EXERCISE REQUIREMENTS » The entries below should be copied exactly and completely.

(Source records)
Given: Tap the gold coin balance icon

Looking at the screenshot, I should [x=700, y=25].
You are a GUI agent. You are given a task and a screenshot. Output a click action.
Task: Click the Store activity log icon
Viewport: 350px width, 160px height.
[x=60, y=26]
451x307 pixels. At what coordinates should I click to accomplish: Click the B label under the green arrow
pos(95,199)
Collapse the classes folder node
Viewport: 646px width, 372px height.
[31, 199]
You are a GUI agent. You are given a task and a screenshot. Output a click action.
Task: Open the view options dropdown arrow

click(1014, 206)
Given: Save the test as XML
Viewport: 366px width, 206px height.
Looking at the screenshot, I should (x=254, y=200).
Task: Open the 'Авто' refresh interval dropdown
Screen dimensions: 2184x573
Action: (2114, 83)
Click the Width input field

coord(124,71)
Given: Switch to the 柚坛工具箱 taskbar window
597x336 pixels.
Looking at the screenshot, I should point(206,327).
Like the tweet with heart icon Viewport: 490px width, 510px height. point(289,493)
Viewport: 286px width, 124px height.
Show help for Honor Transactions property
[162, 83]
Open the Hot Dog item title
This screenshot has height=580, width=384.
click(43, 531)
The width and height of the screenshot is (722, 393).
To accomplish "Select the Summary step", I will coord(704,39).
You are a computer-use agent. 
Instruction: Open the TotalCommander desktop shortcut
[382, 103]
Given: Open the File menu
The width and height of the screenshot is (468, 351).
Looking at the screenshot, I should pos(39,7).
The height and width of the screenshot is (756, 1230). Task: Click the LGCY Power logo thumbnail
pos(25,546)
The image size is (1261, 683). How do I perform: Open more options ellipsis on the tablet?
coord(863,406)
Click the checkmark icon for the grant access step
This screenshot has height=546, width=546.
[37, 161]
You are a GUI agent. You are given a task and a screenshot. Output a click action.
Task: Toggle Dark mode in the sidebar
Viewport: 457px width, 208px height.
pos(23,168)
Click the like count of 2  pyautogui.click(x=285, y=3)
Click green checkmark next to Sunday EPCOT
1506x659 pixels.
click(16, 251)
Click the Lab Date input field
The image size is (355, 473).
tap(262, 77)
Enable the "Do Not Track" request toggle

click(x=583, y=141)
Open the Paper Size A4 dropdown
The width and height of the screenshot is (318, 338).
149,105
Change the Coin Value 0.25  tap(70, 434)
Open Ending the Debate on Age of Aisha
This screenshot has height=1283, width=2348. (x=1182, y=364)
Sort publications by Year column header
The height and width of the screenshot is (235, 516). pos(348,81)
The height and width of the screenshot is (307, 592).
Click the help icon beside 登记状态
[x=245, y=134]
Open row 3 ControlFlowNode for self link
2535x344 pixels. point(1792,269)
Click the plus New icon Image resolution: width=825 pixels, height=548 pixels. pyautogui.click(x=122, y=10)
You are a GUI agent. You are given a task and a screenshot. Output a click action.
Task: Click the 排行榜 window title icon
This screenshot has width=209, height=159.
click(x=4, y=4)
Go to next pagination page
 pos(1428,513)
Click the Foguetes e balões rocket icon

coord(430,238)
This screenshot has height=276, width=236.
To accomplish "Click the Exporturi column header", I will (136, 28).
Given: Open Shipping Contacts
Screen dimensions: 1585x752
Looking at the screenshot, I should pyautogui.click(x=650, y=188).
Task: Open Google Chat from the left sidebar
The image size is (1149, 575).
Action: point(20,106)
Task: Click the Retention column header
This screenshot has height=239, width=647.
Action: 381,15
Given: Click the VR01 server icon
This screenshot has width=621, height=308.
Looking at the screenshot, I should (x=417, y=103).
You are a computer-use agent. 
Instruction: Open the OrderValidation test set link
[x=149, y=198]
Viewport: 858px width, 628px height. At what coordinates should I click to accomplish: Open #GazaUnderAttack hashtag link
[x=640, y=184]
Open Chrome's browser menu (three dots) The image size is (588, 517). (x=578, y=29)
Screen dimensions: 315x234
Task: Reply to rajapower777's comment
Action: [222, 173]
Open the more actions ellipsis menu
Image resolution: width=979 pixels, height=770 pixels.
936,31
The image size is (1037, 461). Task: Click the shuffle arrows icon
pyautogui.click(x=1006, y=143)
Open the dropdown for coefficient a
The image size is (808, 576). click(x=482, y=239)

WRITTEN ANSWER »
Given: Tap the gold coin balance icon

Looking at the screenshot, I should [x=700, y=25].
You are a GUI agent. You are given a task and a screenshot. Output a click action.
Task: Click the Store activity log icon
Viewport: 350px width, 160px height.
[x=60, y=26]
451x307 pixels. At what coordinates should I click to accomplish: Click the B label under the green arrow
pos(95,199)
Collapse the classes folder node
Viewport: 646px width, 372px height.
[31, 199]
You are a GUI agent. You are given a task and a screenshot. Output a click action.
Task: Open the view options dropdown arrow

click(1014, 206)
Given: Save the test as XML
Viewport: 366px width, 206px height.
Looking at the screenshot, I should (x=254, y=200).
Task: Open the 'Авто' refresh interval dropdown
Screen dimensions: 2184x573
Action: (2114, 83)
Click the Width input field

coord(124,71)
Given: Switch to the 柚坛工具箱 taskbar window
597x336 pixels.
Looking at the screenshot, I should point(206,327).
Like the tweet with heart icon Viewport: 490px width, 510px height. point(289,493)
Viewport: 286px width, 124px height.
Show help for Honor Transactions property
[162, 83]
Open the Hot Dog item title
This screenshot has height=580, width=384.
click(43, 531)
The width and height of the screenshot is (722, 393).
To accomplish "Select the Summary step", I will coord(704,39).
You are a computer-use agent. 
Instruction: Open the TotalCommander desktop shortcut
[382, 103]
Given: Open the File menu
The width and height of the screenshot is (468, 351).
Looking at the screenshot, I should pos(39,7).
The height and width of the screenshot is (756, 1230). Task: Click the LGCY Power logo thumbnail
pos(25,546)
The image size is (1261, 683). How do I perform: Open more options ellipsis on the tablet?
coord(863,406)
Click the checkmark icon for the grant access step
This screenshot has height=546, width=546.
[37, 161]
You are a GUI agent. You are given a task and a screenshot. Output a click action.
Task: Toggle Dark mode in the sidebar
Viewport: 457px width, 208px height.
pos(23,168)
Click the like count of 2  pyautogui.click(x=285, y=3)
Click green checkmark next to Sunday EPCOT
1506x659 pixels.
click(16, 251)
Click the Lab Date input field
The image size is (355, 473).
tap(262, 77)
Enable the "Do Not Track" request toggle

click(x=583, y=141)
Open the Paper Size A4 dropdown
The width and height of the screenshot is (318, 338).
149,105
Change the Coin Value 0.25  tap(70, 434)
Open Ending the Debate on Age of Aisha
This screenshot has height=1283, width=2348. (x=1182, y=364)
Sort publications by Year column header
The height and width of the screenshot is (235, 516). pos(348,81)
The height and width of the screenshot is (307, 592).
Click the help icon beside 登记状态
[x=245, y=134]
Open row 3 ControlFlowNode for self link
2535x344 pixels. point(1792,269)
Click the plus New icon Image resolution: width=825 pixels, height=548 pixels. pyautogui.click(x=122, y=10)
You are a GUI agent. You are given a task and a screenshot. Output a click action.
Task: Click the 排行榜 window title icon
This screenshot has width=209, height=159.
click(x=4, y=4)
Go to next pagination page
 pos(1428,513)
Click the Foguetes e balões rocket icon

coord(430,238)
This screenshot has height=276, width=236.
To accomplish "Click the Exporturi column header", I will (136, 28).
Given: Open Shipping Contacts
Screen dimensions: 1585x752
Looking at the screenshot, I should pyautogui.click(x=650, y=188).
Task: Open Google Chat from the left sidebar
The image size is (1149, 575).
Action: point(20,106)
Task: Click the Retention column header
This screenshot has height=239, width=647.
Action: 381,15
Given: Click the VR01 server icon
This screenshot has width=621, height=308.
Looking at the screenshot, I should (x=417, y=103).
You are a computer-use agent. 
Instruction: Open the OrderValidation test set link
[x=149, y=198]
Viewport: 858px width, 628px height. At what coordinates should I click to accomplish: Open #GazaUnderAttack hashtag link
[x=640, y=184]
Open Chrome's browser menu (three dots) The image size is (588, 517). (x=578, y=29)
Screen dimensions: 315x234
Task: Reply to rajapower777's comment
Action: [222, 173]
Open the more actions ellipsis menu
Image resolution: width=979 pixels, height=770 pixels.
936,31
The image size is (1037, 461). Task: Click the shuffle arrows icon
pyautogui.click(x=1006, y=143)
Open the dropdown for coefficient a
The image size is (808, 576). click(x=482, y=239)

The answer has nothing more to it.